Néstor Kirchner candidato? ¿Acaso Daniel Scioli? ¿O ambos, juntos de la mano en la provincia de Buenos Aires? En la carrera política de Kirchner desde sus tiempos de intendente de Río Gallegos (1987-1991), gobernador de Santa Cruz (1991-2003) y luego presidente, ha sido una marca registrada la rotación de un puñado de incondicionales que viajan de cargos ejecutivos a legislativos, y viceversa, siempre según los designios personalistas de Kirchner y con una premisa excluyente: ganar elecciones.

Un caso arquetípico es el de Carlos Zannini, actual secretario Legal y Técnico, estratega en las sombras de la sociedad política de Kirchner y su esposa. En Santa Cruz, Zannini pasó por los tres poderes: integró el gobierno, fue jefe de bloque en la Legislatura y titular del Tribunal Superior de Justicia santacruceño.

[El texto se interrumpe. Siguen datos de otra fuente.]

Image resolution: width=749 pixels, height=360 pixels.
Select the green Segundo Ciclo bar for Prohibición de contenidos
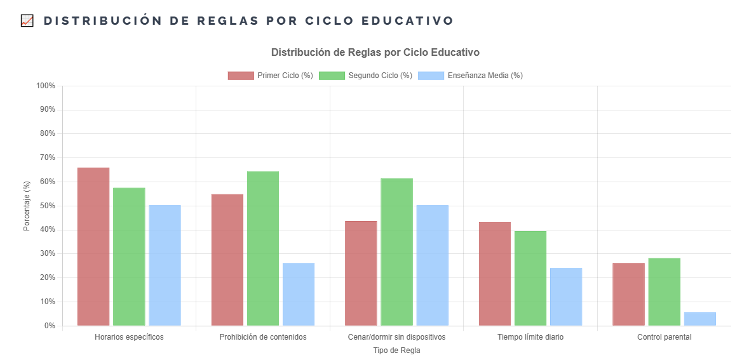(263, 248)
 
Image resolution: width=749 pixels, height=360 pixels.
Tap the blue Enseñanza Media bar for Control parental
(699, 319)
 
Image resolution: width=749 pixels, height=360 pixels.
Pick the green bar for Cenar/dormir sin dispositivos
(396, 252)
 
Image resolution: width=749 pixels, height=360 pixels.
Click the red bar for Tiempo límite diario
(495, 274)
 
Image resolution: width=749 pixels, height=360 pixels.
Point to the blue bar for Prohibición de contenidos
(299, 294)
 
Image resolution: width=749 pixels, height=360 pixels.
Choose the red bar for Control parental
(628, 294)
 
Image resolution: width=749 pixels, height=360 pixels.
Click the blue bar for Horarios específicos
(165, 265)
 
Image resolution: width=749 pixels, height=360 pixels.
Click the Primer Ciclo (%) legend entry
(271, 76)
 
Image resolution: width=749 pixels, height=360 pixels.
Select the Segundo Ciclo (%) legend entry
(365, 76)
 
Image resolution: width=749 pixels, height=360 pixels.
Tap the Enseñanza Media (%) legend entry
(471, 76)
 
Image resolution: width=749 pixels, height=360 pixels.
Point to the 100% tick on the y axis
(46, 86)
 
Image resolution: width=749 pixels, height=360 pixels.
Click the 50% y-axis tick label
(48, 206)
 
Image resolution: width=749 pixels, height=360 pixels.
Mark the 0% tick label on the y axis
(50, 326)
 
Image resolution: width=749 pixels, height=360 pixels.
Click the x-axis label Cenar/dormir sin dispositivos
(396, 337)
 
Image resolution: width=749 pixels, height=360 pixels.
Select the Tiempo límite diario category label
(530, 337)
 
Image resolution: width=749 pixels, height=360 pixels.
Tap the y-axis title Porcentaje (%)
(27, 206)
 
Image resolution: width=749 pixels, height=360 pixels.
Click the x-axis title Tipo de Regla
(396, 350)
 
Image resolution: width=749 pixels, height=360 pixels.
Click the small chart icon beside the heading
(27, 21)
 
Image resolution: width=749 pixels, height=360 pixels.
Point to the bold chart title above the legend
(375, 52)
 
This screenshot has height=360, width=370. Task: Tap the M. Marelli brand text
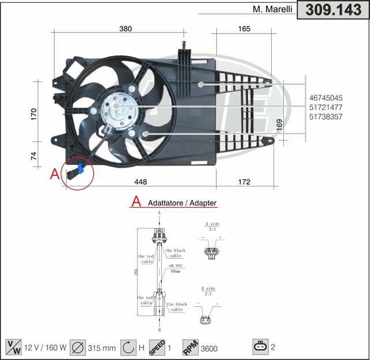tap(272, 9)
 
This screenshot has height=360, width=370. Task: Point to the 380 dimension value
tap(125, 28)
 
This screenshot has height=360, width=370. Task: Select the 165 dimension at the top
tap(244, 28)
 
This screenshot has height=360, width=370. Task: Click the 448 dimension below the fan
tap(140, 182)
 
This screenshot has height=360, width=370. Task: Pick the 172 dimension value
tap(244, 182)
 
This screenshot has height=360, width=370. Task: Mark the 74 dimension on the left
tap(34, 155)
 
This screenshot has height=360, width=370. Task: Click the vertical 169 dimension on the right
tap(279, 124)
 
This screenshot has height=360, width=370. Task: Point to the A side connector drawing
tap(212, 252)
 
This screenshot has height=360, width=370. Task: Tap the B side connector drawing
tap(206, 320)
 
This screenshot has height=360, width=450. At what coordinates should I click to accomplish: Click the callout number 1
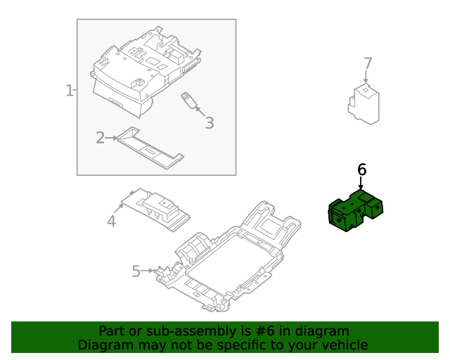[x=70, y=91]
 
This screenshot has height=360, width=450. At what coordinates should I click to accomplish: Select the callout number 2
[x=100, y=138]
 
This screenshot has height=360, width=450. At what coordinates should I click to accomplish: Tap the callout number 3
[x=209, y=123]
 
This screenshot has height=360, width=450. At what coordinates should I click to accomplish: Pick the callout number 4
[x=111, y=222]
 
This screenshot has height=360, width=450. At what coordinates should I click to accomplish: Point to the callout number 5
[x=136, y=271]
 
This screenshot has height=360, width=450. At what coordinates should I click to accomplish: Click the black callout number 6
[x=361, y=169]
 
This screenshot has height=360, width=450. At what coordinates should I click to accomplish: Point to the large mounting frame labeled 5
[x=232, y=260]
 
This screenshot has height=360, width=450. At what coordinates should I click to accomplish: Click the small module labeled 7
[x=364, y=103]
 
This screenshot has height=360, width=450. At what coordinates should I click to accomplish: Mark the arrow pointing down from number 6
[x=361, y=183]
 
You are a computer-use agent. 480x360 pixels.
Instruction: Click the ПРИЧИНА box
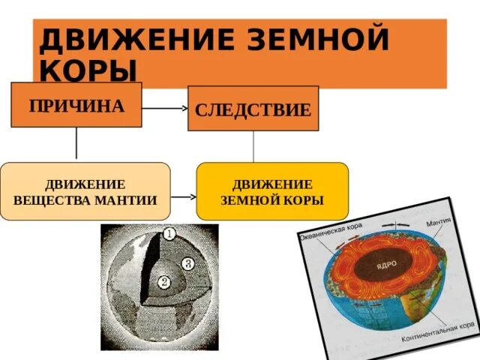click(76, 105)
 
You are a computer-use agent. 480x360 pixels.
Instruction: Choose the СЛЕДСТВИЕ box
click(253, 109)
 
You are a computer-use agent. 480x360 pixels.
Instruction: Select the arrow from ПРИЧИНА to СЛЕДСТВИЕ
click(165, 109)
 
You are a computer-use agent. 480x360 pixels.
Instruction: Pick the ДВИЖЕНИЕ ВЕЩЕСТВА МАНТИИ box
click(85, 191)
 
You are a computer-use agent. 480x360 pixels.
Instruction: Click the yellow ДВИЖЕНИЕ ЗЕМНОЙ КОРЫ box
click(272, 191)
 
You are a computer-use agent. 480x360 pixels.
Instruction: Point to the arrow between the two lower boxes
click(183, 198)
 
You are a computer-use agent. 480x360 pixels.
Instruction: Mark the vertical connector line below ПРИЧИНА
click(76, 146)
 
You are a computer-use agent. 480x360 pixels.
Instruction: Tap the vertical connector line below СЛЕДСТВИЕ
click(253, 147)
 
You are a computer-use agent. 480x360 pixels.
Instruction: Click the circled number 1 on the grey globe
click(170, 234)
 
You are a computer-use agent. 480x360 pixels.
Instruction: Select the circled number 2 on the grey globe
click(164, 283)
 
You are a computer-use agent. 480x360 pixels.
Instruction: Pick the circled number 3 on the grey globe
click(188, 263)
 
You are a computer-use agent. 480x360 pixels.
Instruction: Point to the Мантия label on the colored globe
click(438, 223)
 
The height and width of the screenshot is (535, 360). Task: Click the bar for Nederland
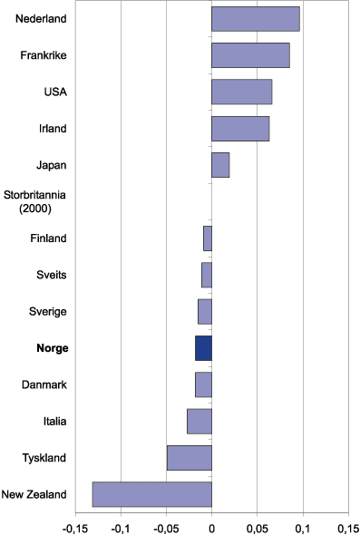255,19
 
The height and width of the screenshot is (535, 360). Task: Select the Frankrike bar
250,55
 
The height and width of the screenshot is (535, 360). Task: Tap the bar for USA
241,92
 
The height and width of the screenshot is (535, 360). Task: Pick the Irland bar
240,129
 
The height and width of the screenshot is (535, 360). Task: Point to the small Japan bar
220,165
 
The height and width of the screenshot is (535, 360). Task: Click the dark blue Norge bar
203,348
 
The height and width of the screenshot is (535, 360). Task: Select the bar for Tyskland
190,458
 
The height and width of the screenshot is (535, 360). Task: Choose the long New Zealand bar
152,494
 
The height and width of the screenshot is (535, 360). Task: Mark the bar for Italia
199,421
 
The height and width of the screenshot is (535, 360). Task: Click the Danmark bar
203,384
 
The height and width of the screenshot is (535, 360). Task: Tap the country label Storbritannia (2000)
34,201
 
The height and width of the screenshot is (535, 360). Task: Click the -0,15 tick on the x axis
74,525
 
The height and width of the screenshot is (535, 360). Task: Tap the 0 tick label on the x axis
211,525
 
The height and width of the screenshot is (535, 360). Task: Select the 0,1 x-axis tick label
303,525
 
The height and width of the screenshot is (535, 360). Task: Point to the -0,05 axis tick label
165,525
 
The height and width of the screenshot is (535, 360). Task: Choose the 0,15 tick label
347,525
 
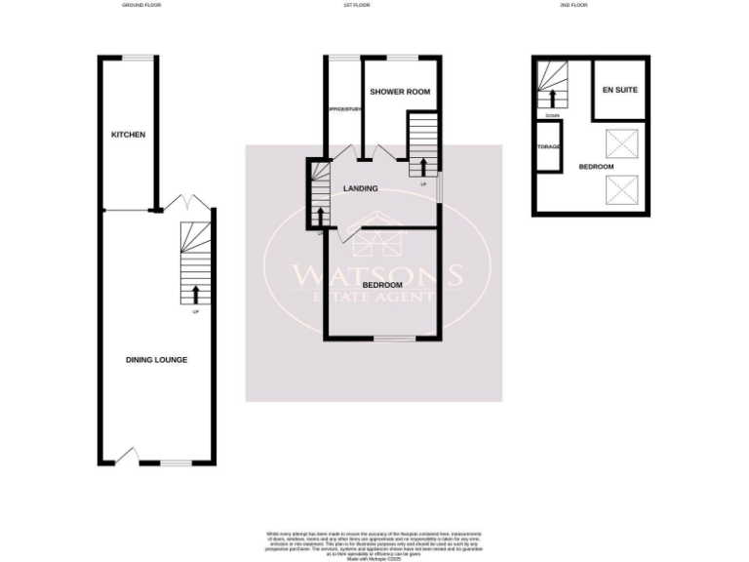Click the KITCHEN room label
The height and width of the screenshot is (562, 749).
[128, 135]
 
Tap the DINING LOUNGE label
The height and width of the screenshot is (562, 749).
[156, 360]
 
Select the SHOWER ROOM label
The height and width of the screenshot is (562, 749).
[400, 92]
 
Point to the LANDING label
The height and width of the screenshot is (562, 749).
[361, 188]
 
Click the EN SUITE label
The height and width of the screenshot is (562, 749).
[620, 90]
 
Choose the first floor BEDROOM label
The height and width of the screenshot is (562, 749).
[382, 285]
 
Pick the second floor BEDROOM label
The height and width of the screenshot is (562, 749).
[596, 167]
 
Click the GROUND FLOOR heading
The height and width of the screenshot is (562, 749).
[141, 6]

Más allá de su trayectoria en asuntos sociales siempre junto a su hermano, el peso del apellido sumó para que Alicia Kirchner fuera en 2005 candidata a senadora por Santa Cruz. Ganó cómoda, y para asumir su banca dejó por largos meses el Ministerio de Desarrollo Social, al que luego regresó y donde sigue hasta ahora. Kirchner pensó en postularla para gobernadora en 2007, aunque finalmente se inclinó por Daniel Peralta.

Más recordado es el pase de distrito de Cristina Kirchner, cuando renovó en 2005 su banca en el Senado pero por la provincia de Buenos Aires, tras la ruptura con el duhaldismo.

Pero más impactante aún fue la sorpresiva mudanza de distrito de Daniel Scioli, de la Ciudad a la Provincia, cuando Kirchner jugó a su vice como candidato a gobernador para fortalecer la campaña presidencial de Cristina.

Las propias candidaturas de Cristina a senadora en 2005 y a presidenta dos años después, y la posibilidad de que el propio ex presidente compita en junio por la Provincia, evidencia la extrema concentración en pocos nombres de un proyecto político que no da señales de herederos a la vista, más allá del matrimonio. El estilo de mando de Kirchner, y su desconfianza, acota el universo de nombres posibles, y los elencos se repiten en cada ronda.

Varios ministros de Kirchner en tren de partida del Gabinete fueron por cargos legislativos con el fin de traccionar votos, aunque no fueran a asumir sus bancas. Tal fue el caso de Ginés González García, que se fue de embajador a Chile tras encabezar en 2007 las listas para legisladores porteños. A la inversa, dos años antes, el ex canciller Rafael Bielsa asumió como diputado tras desechar la embajada en París. El ex ministro Daniel Filmus perdió la elección a jefe de gobierno porteño y después fue electo senador. Kirchner pensó ahora en llevarlo otra vez al ruedo como cabeza de la lista de diputados.